Photo courtesy of National University of Singapore
Researchers from the National University of Singapore and A*STAR’s Institute of Materials Research and Engineering have developed an AI-powered sensor patch for monitoring wound recovery.
WHAT IT DOES
Called PETAL (Paper-like Battery-free In situ AI-enabled Multiplexed), the patch comprises five colourimetric sensors in a fluidic panel patterned after a five-petal pinwheel flower. Each of the petals acts as a sensing region that detects and measures wound biomarkers, namely: temperature, pH, trimethylamine, uric acid and moisture, within 15 minutes.
Without removing the sensor from the wound, an image or video of the sensor patch can be recorded on a mobile phone for analysis and classification using a proprietary AI algorithm.
Findings from a study published in the journal Science Advances showed PETAL to achieve 97% accuracy in differentiating healing and non-healing chronic and burn wounds.
WHY IT MATTERS
Monitoring the status of wound recovery is crucial to wound care and management. Impaired wound healing, such as chronic wounds and post-burn pathological scars, could lead to life-threatening complications and further economic burden to patients and the healthcare system.
Doctors are still visually inspecting wound recovery by manually removing wound dressing, which can both be time-consuming and raise the risks of infection.
The research team from NUS and A*STAR combined their expertise in flexible electronics, AI, sensor data processing and nanosensor capabilities to come up with a solution that can be used for "prompt, low-cost wound care management" at hospitals and even at home.
While there are already existing wearable wound sensors, these can only measure one or a small number of parameters, as well as require bulky printed circuit boards and batteries. Meanwhile, PETAL was designed to be thin, flexible, and biocompatible so it can be easily and safely integrated with wound dressing, according to Dr Su Xiaodi, principal scientist of the Soft Materials Department at A*STAR IMRE.

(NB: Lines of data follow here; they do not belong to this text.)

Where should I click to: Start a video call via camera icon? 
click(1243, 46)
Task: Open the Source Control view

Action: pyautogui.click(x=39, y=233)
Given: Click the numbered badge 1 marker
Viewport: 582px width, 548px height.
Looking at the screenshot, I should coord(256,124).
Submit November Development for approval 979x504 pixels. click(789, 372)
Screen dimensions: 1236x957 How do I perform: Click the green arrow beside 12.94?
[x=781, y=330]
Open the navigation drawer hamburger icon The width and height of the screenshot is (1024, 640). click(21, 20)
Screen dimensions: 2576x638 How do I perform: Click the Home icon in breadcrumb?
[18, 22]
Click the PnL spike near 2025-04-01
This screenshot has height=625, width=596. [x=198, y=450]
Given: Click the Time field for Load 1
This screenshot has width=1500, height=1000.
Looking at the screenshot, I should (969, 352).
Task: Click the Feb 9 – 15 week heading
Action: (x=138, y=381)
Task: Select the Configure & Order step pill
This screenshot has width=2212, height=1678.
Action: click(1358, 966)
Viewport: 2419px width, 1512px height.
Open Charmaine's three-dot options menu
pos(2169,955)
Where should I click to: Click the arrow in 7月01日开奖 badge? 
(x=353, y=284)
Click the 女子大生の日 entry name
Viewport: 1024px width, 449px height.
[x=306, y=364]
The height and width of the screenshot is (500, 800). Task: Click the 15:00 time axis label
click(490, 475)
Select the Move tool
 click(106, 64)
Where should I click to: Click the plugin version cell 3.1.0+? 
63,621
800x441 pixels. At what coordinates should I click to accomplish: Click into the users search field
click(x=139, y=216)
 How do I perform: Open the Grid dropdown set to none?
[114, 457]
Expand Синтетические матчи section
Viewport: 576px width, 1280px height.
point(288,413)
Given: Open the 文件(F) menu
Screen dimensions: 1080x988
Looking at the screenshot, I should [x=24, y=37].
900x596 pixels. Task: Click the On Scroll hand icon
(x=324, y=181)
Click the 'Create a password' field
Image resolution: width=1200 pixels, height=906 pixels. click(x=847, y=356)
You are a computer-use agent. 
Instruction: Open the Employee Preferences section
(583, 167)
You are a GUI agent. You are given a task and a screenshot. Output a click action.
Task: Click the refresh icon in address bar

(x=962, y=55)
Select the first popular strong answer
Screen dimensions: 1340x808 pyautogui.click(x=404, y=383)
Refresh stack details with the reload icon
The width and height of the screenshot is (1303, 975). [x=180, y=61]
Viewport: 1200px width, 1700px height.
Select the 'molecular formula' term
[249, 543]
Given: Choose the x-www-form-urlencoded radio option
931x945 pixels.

NUS noted that their AI-enabled sensor can be adapted and customised for other wound types by incorporating other colourimetric sensors, such as glucose, lactate, or Interleukin-6 for diabetic ulcers. More detection zones can also be added to detect other biomarkers.
The research team has already filed an international patent for their invention; they are also planning to get the sensor into human clinical trials soon.
THE LARGER TREND
Previously, a research team from the NUS Department of Biomedical Engineering and the Institute for Health Innovation and Technology invented a similar technology for assessing chronic wounds wirelessly and in real time. The smart bandage called VeCare uses an electrochemical system to detect temperature, acidity, bacteria type and inflammatory factors specific to chronic wounds within 15 minutes. But unlike PETAL, VeCare is powered by a rechargeable battery.